━━ RECORDS SUPPLIED ━━

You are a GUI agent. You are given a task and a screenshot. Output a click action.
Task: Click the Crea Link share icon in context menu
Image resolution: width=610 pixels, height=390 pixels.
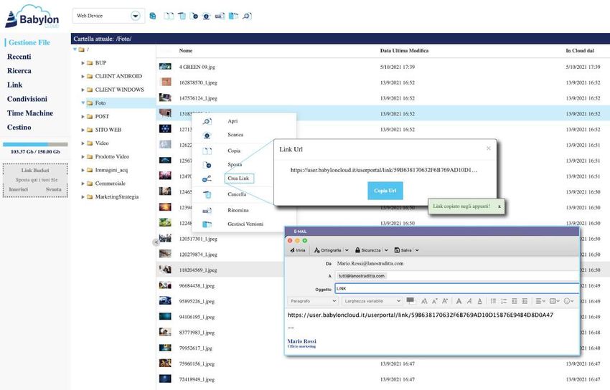207,179
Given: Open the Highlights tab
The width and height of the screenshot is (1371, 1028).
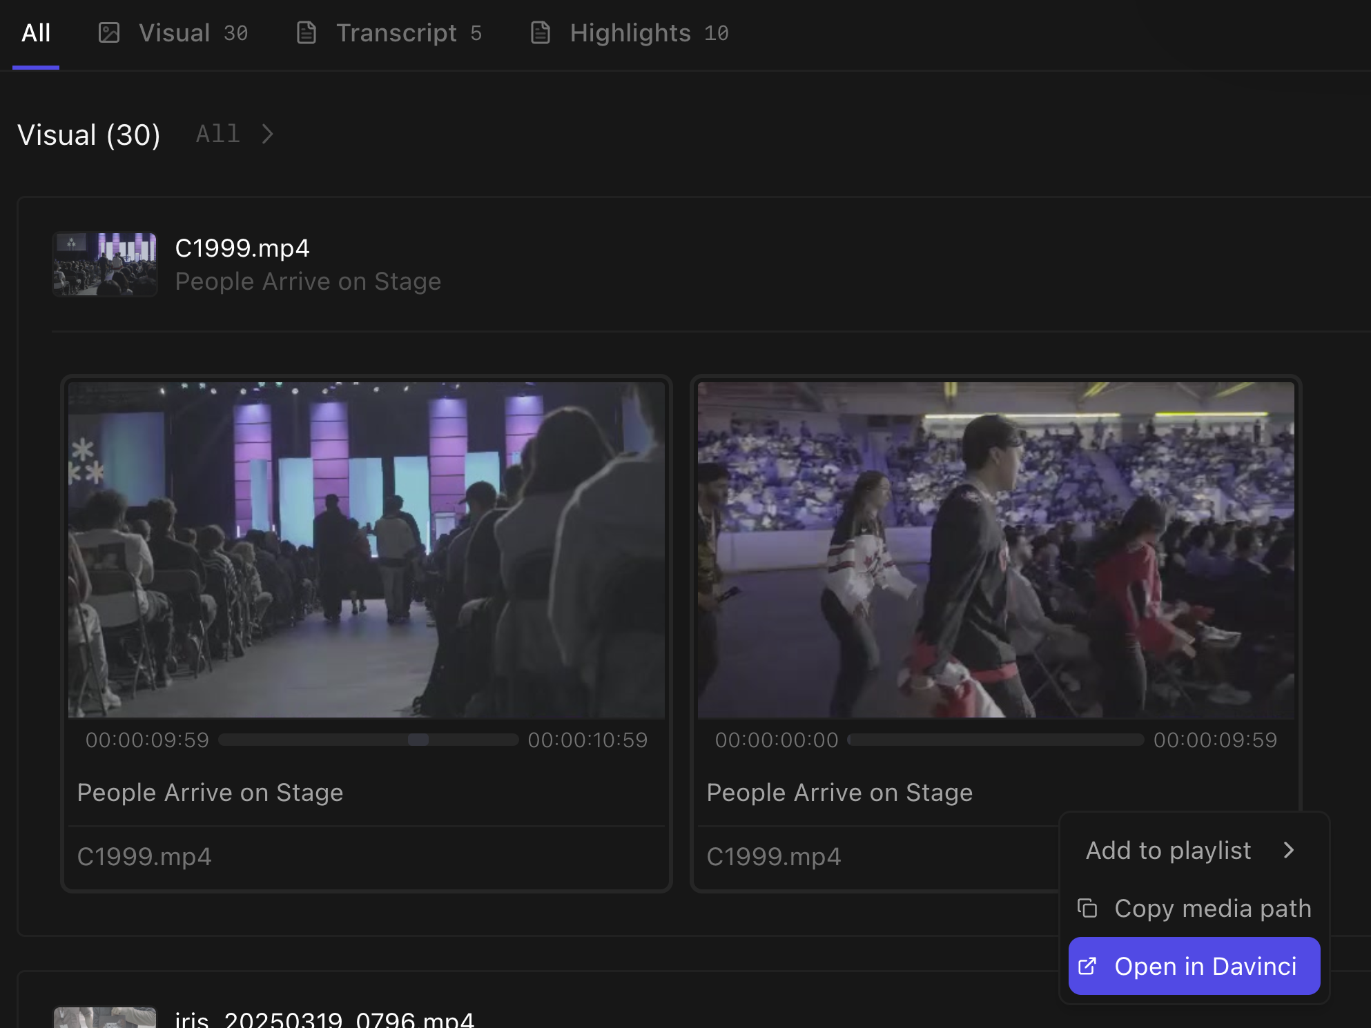Looking at the screenshot, I should (629, 33).
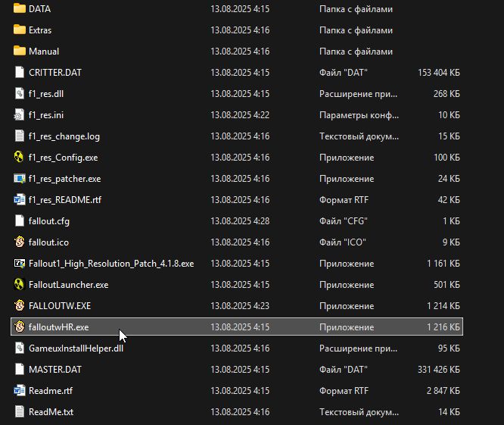Click the f1_res.ini settings file icon
This screenshot has width=504, height=425.
20,115
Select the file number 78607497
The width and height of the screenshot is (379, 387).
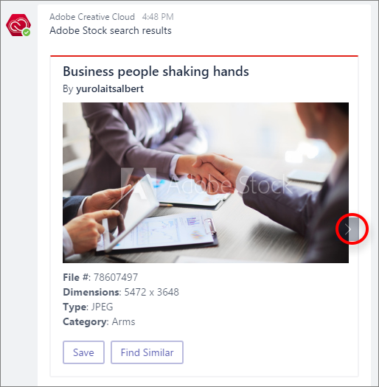(x=116, y=277)
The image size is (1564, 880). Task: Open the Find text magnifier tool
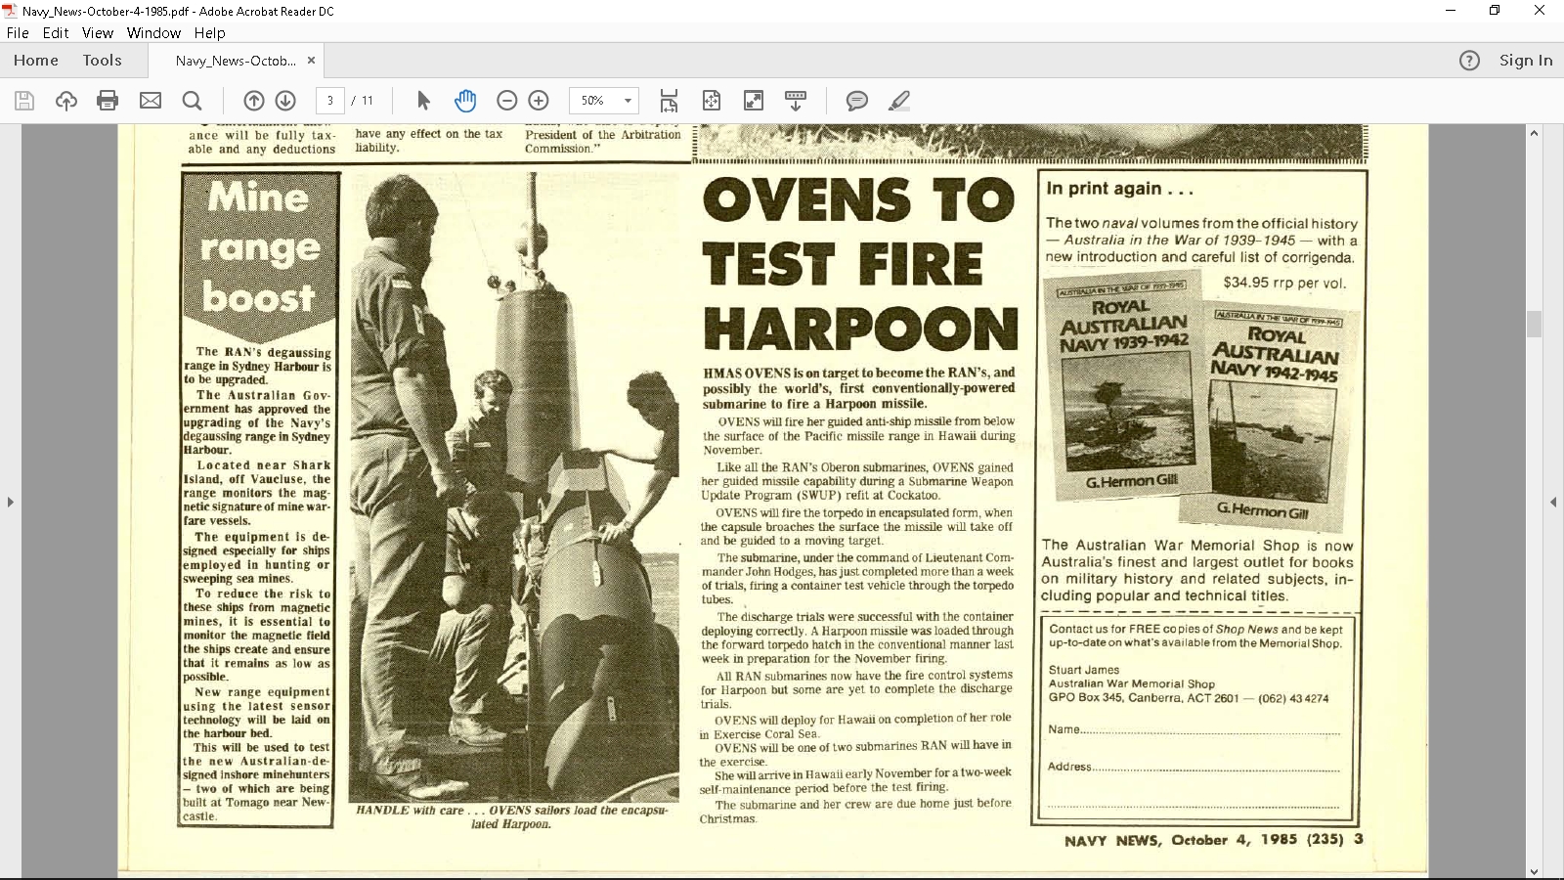click(x=193, y=101)
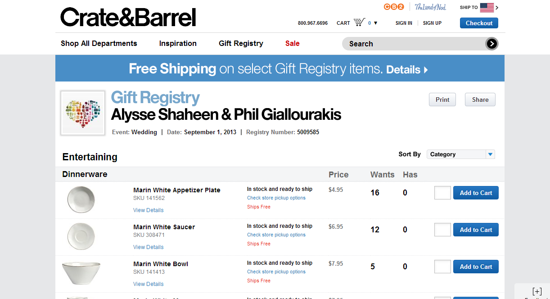Screen dimensions: 550x299
Task: Expand the cart dropdown arrow
Action: click(376, 23)
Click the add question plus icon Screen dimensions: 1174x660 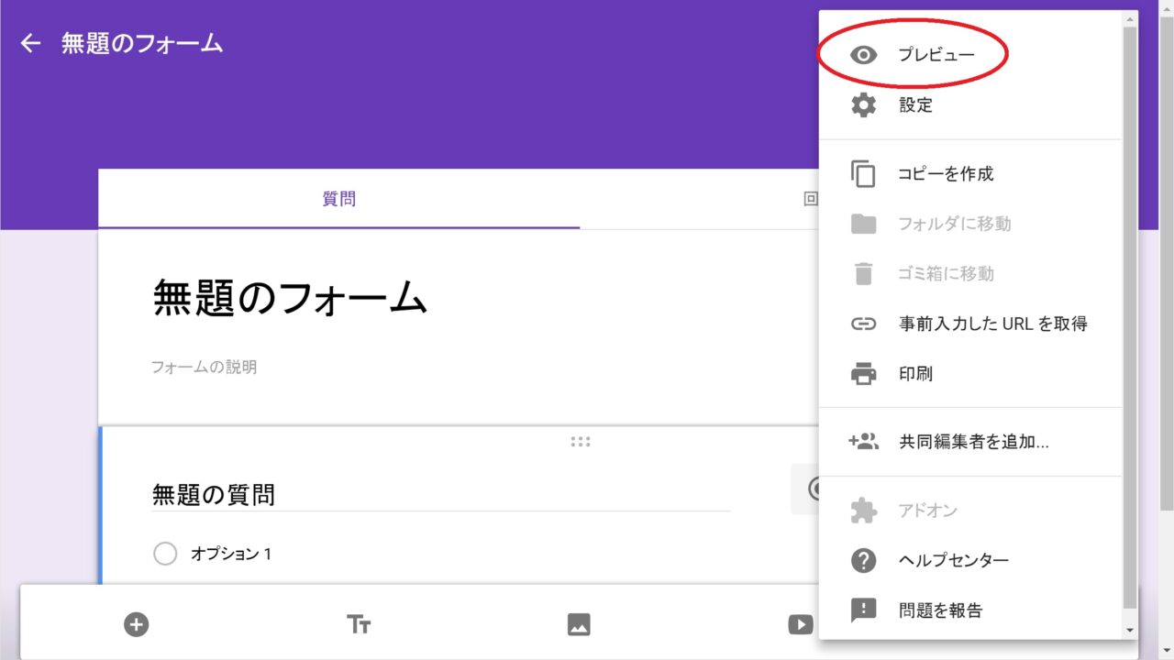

━━━

TRY IT: Drop the images and quote the entries word for word.

EXERCISE RESULT:
You are a GUI agent. You are given a task and a screenshot. Output a click action.
Task: Click the Crea Link share icon in context menu
Image resolution: width=610 pixels, height=390 pixels.
207,179
Given: Open the Highlights tab
The width and height of the screenshot is (1371, 1028).
Looking at the screenshot, I should (629, 33).
Click the f1_res.ini settings file icon
This screenshot has width=504, height=425.
20,115
Select the file number 78607497
The width and height of the screenshot is (379, 387).
(x=116, y=277)
The image size is (1564, 880). Task: Open the Find text magnifier tool
click(x=193, y=101)
Screen dimensions: 550x299
Task: Expand the cart dropdown arrow
Action: click(376, 23)
Click the add question plus icon Screen dimensions: 1174x660 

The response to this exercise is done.